Several Middle Eastern countries have chosen to ban director Darren Aronofsky's upcoming epic Noah.
The upcoming movie has come under fire because it contradicts Islamic law with its portrayal of a prophet on film. The objection is based on the belief that such depiction of holy figures cannot be accurate, and that actors cannot imitate the prophets' actual behaviors and mannerisms. An inaccurate portrayal is thought to open the door for believers to then question that prophet's behavior.
Censorship boards in Qatar, Bahrain, and the United Arab Emirates, upset by the depiction, reportedly informed Paramount that they will not allow a release of the film. Jordan and Kuwait are expected to follow.

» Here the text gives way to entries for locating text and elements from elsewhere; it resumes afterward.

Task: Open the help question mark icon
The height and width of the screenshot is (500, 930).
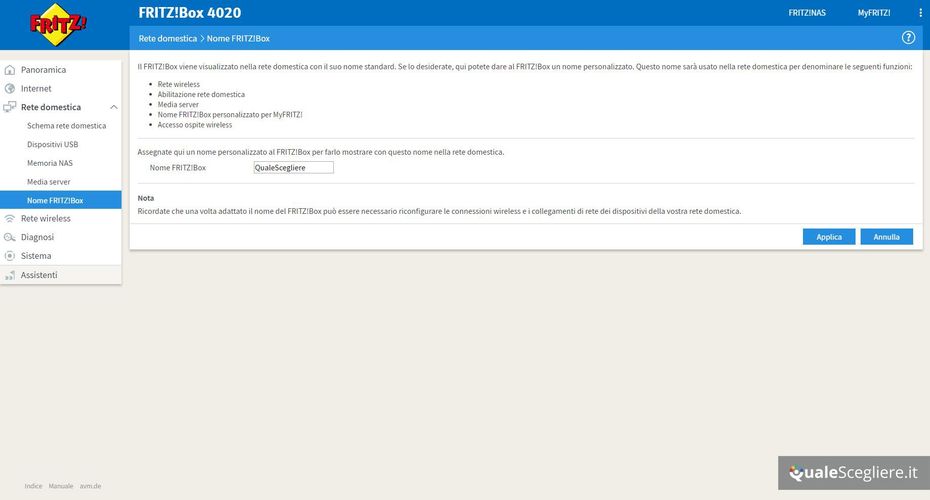Action: click(x=908, y=38)
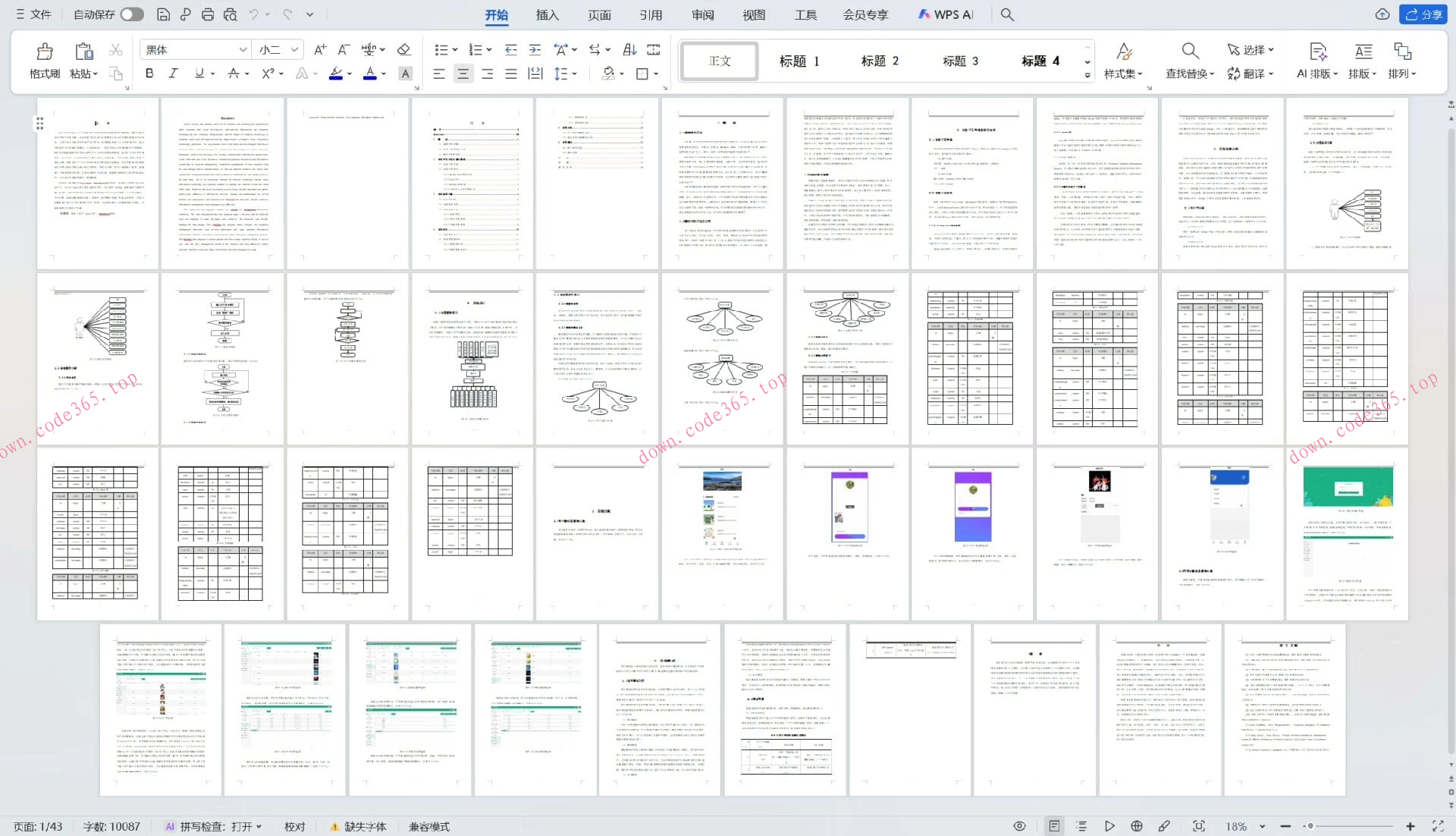Open the Insert ribbon tab
The height and width of the screenshot is (836, 1456).
click(547, 14)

Objection has been raised in Egypt as well. Leading Egyptian Sunni Muslim institute Al-Azhar is said to have issued a statement on Thursday that condemned the movie and called for the film to be banned. The institute said that such depictions are "contrary to faith and to the fundamentals of the Islamic Sharia," and that Al-Azhar "renews its rejection to the screening of any production that characterizes Allah's prophets and messengers and the companions of the Prophet [Mohammad]."
The movie has a tentative release date of March 26 in Egypt. Paramount insiders apparently said that the studio foresaw problems with the film's release in Muslim countries.